Investing in additional real estate outside your primary home can be a smart way to put your money to work for you. However, it can be a bit daunting to come up with a hefty down payment for that second home mortgage. Thankfully, it is possible to buy a second home without having to come up with a down payment.
Purpose of a Down Payment
The obvious purpose of a down payment is to reduce the risk for the lender when it comes to issuing you a mortgage on a second home. What you plan on doing with your second home will greatly impact how much of a down payment you will be expected to make. For example, lenders will typically ask for between 15% and 25% down for property you plan to use as an investment if you want to rent it out. Standard mortgage loans often demand down payments of at least 20% to avoid having to pay private mortgage insurance.
Second Home Mortgage Requirement & Lender Risk
Buying a second home differs greatly from financing your first or primary home in terms of how mortgage companies consider the risk. For example, with first or primary homes, many credit lenders will allow you to borrow money even if you fall into a lower range of credit scores. Conversely, many lenders require a higher credit score and a more proven credit history overall to qualify for a second home mortgage. In fact, many will require a credit score of 725 or more.
Government Insured Loan
One way to forgo the requirement of a down payment for a second home or the subsequent requirement of private mortgage insurance is to finance using a government-insured loan. This type of loan, which includes loans like USDA or VA home loans allows you as a buyer to purchase a home without a down payment. There is one primary caveat to the process though. You must live in the home with the government loan as your primary residence. How many people get around this when buying a second home is to live in your second home, making it your primary residence and renting out your other home, making your first residence your investment property. It’s also important to consider the fact that not paying anything down will increase the amount you have to pay over the life of the mortgage.
Current Home Equity
You can also use any equity you have built up in your current home to use to purchase a second home. You can use a cash-out refinance option on your current mortgage, allowing you to take out money that you then turn around and invest in a new property.
Assumable mortgages allow you to assume a home seller’s FHA or VA mortgages under specific circumstances. This means you take over the seller’s mortgage, assuming the duration of the mortgage. You do not have to make a down payment at all with an assumable mortgage.

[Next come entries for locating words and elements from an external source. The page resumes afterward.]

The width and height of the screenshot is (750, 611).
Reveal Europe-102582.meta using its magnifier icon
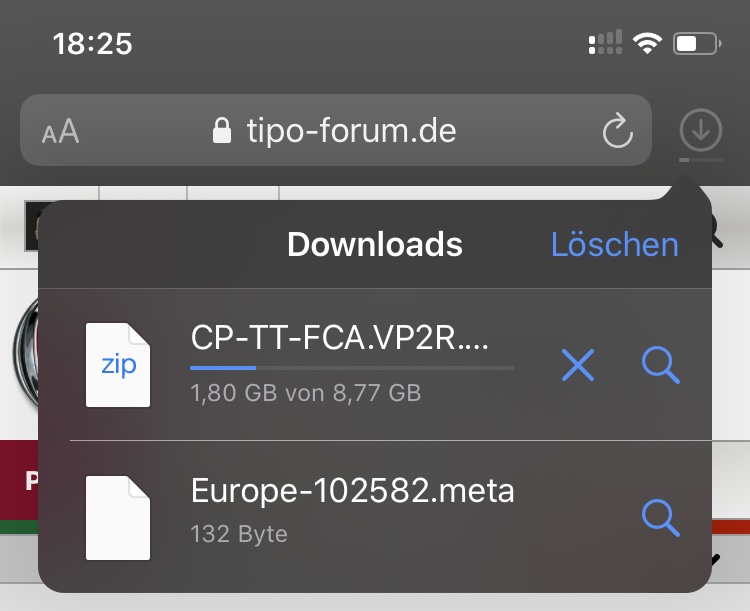[660, 516]
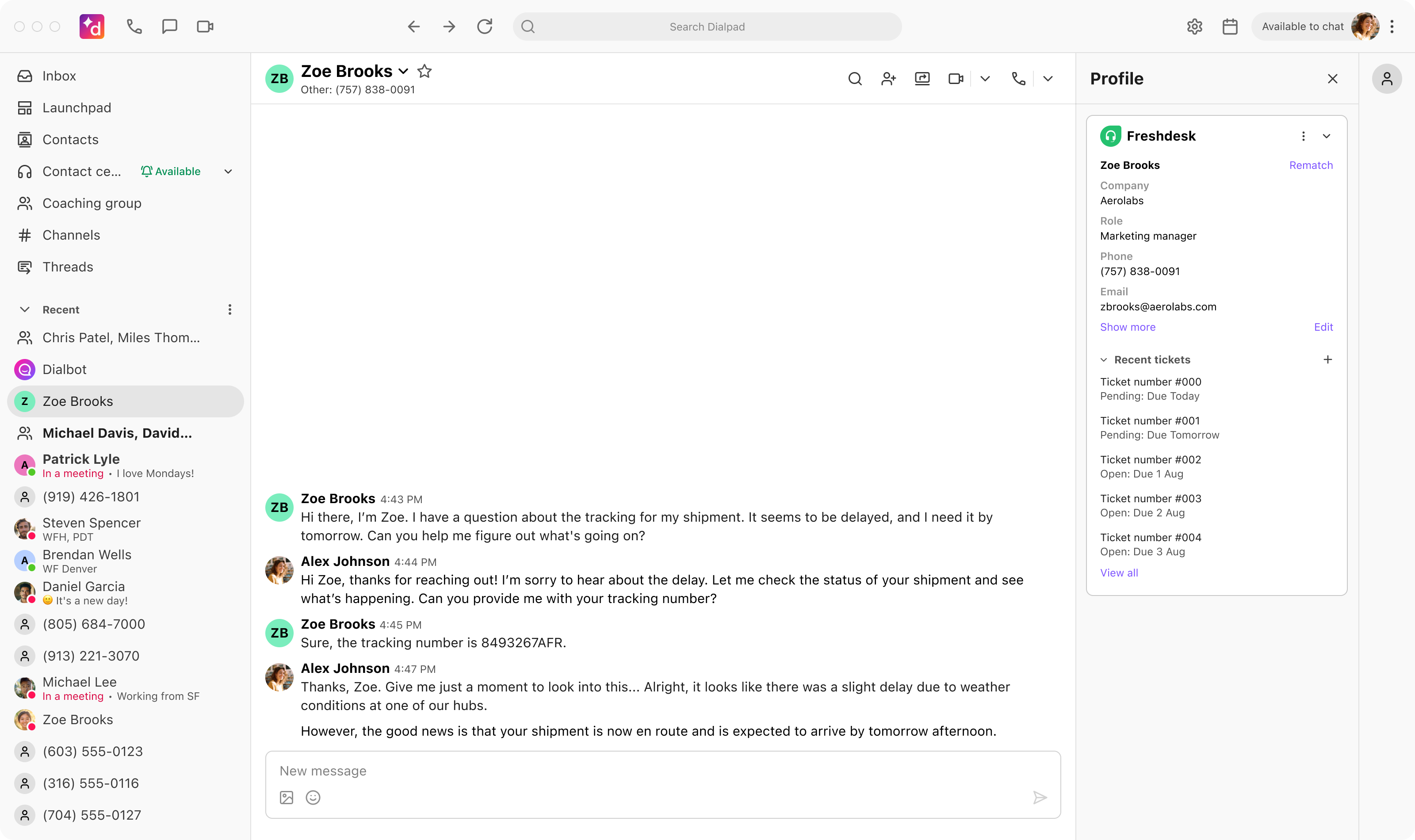The width and height of the screenshot is (1415, 840).
Task: Toggle the profile panel with the person icon
Action: pyautogui.click(x=1387, y=79)
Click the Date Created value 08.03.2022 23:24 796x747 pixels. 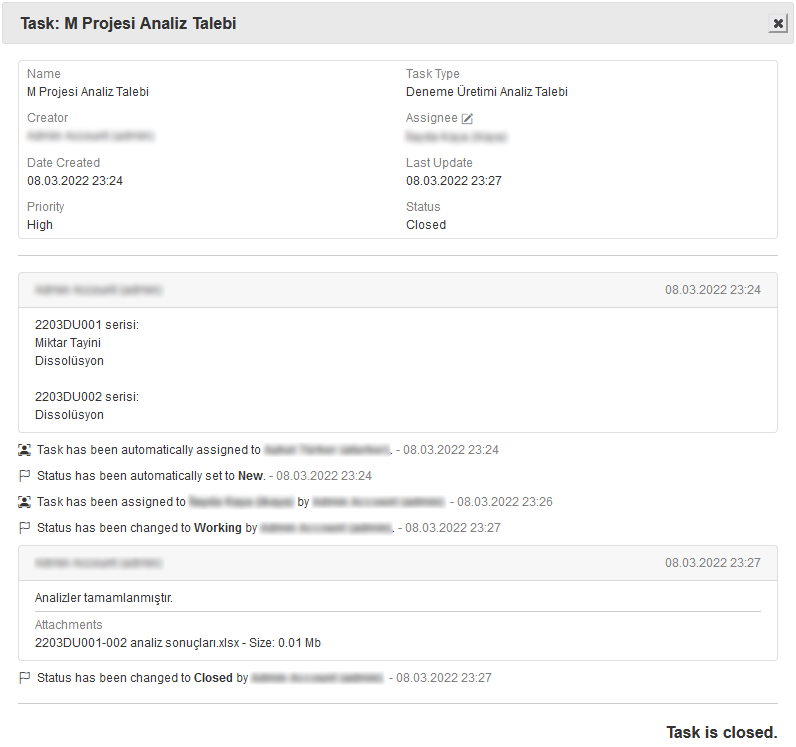(x=75, y=181)
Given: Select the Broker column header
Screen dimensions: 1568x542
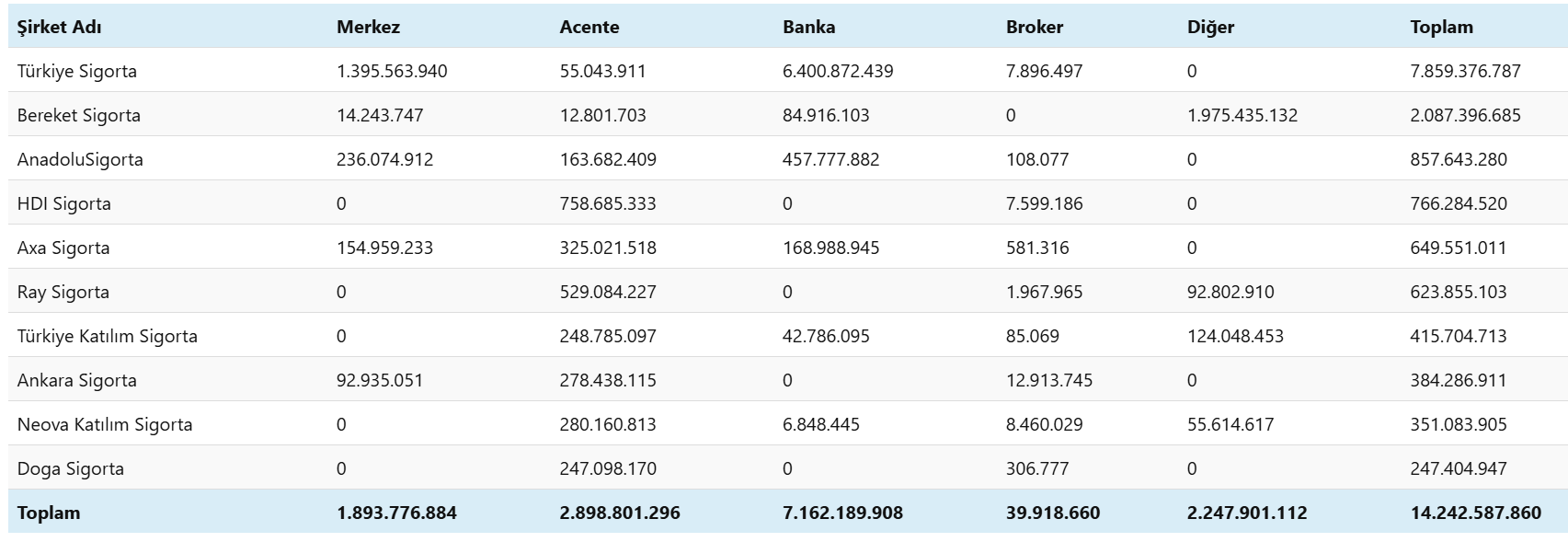Looking at the screenshot, I should point(1034,27).
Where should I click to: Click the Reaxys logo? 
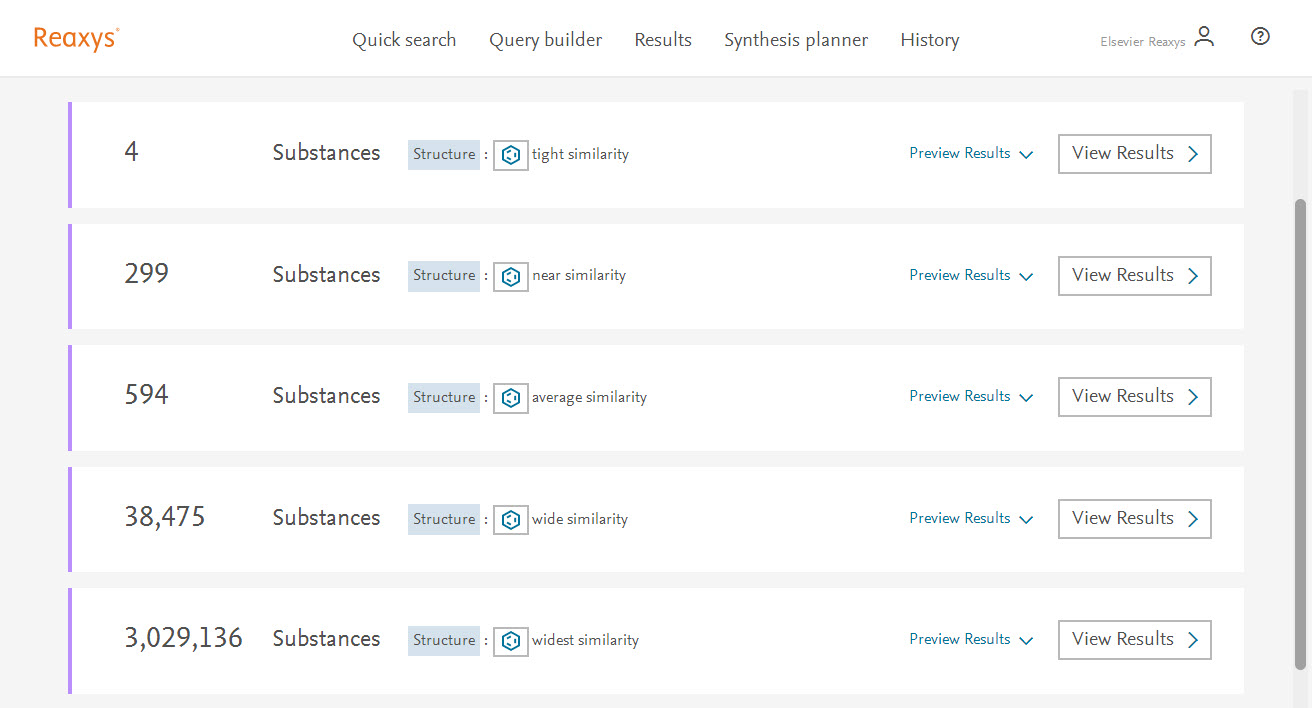76,39
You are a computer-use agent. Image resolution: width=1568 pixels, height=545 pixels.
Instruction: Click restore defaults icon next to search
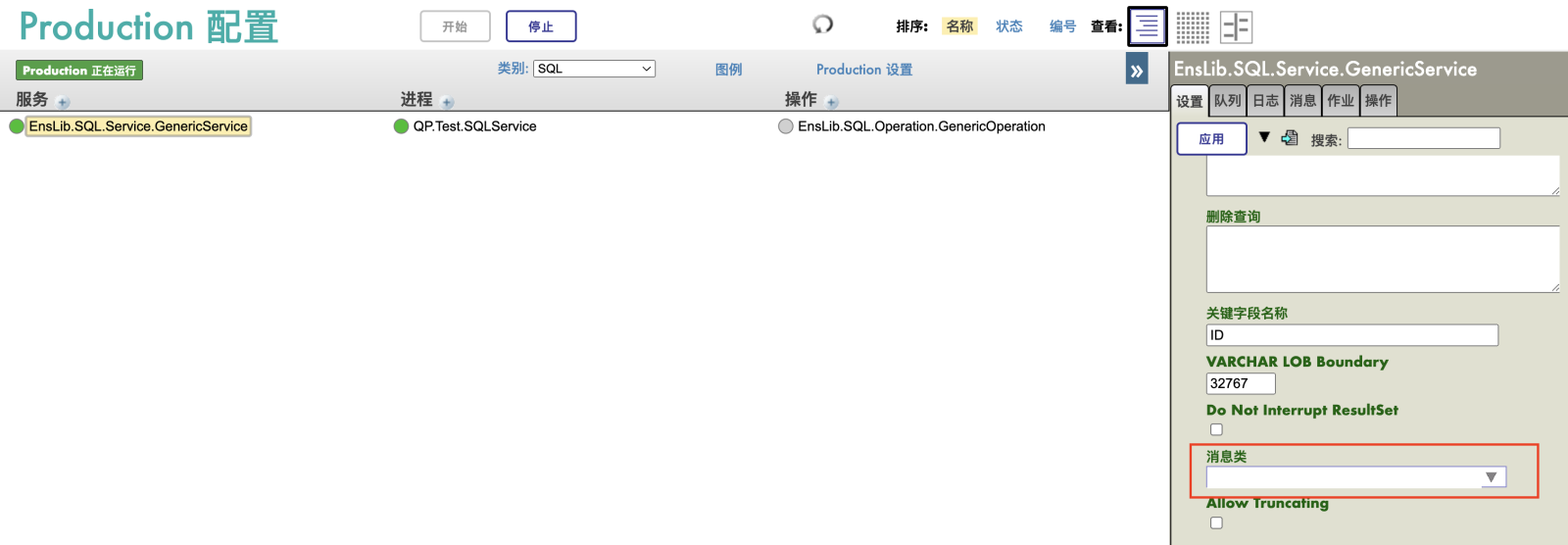[1290, 138]
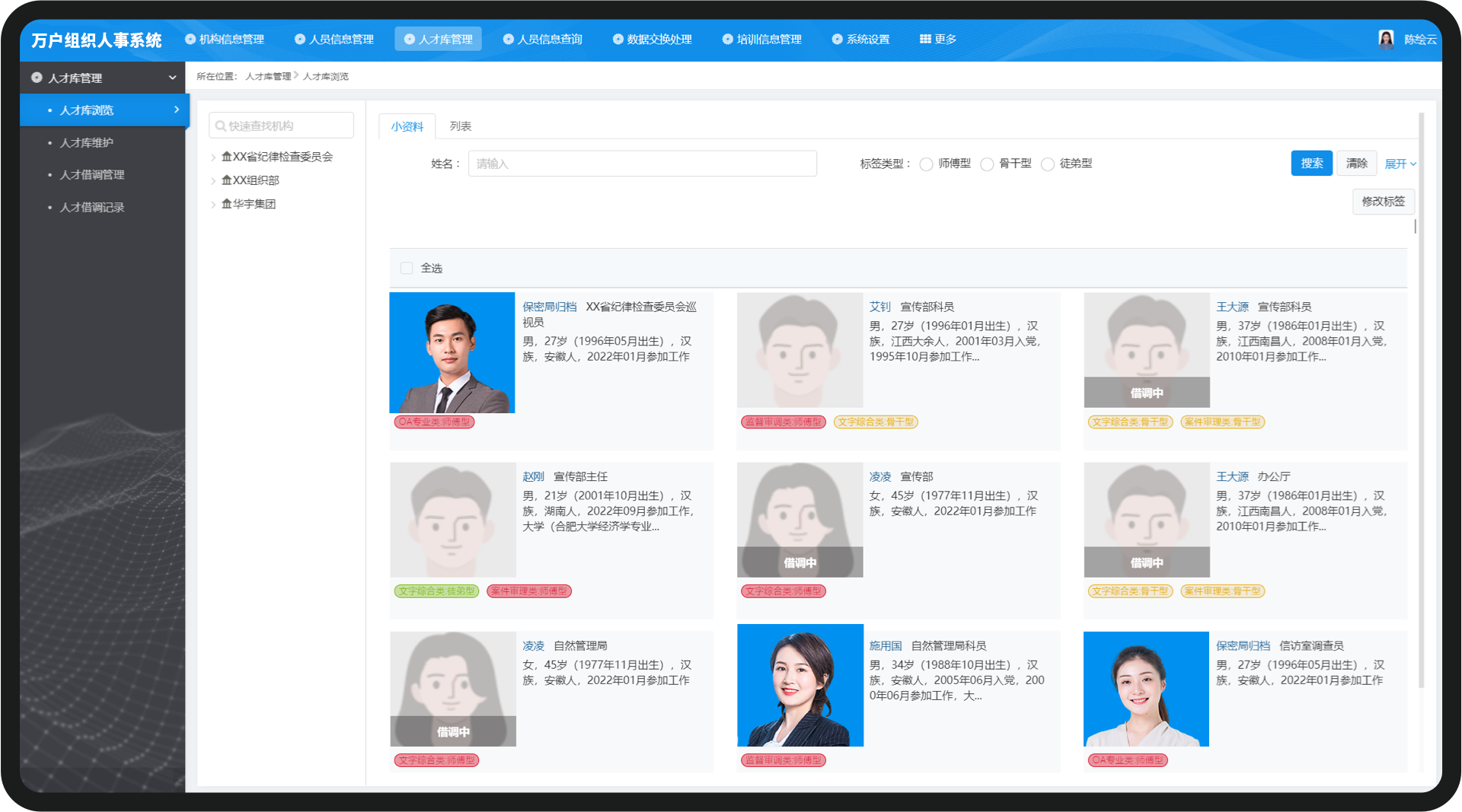Expand more filters with 展开 dropdown
This screenshot has height=812, width=1462.
click(x=1400, y=164)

Finally, if you want to avoid having to pay a down payment on a second home, you can consider utilizing a reverse mortgage to pay for your second home’s purchase. You can only qualify for this type of mortgage if you are aged 62 or older, though. A reverse mortgage basically means you borrow money against the equity in your home.
You Can, But Should You?
As outlined above, it is possible to avoid having to make a down payment with the purchase of your second home. However, keep in mind that doing so will end up costing you more in the long run, so enter into it knowing all your options and their long-term repercussions.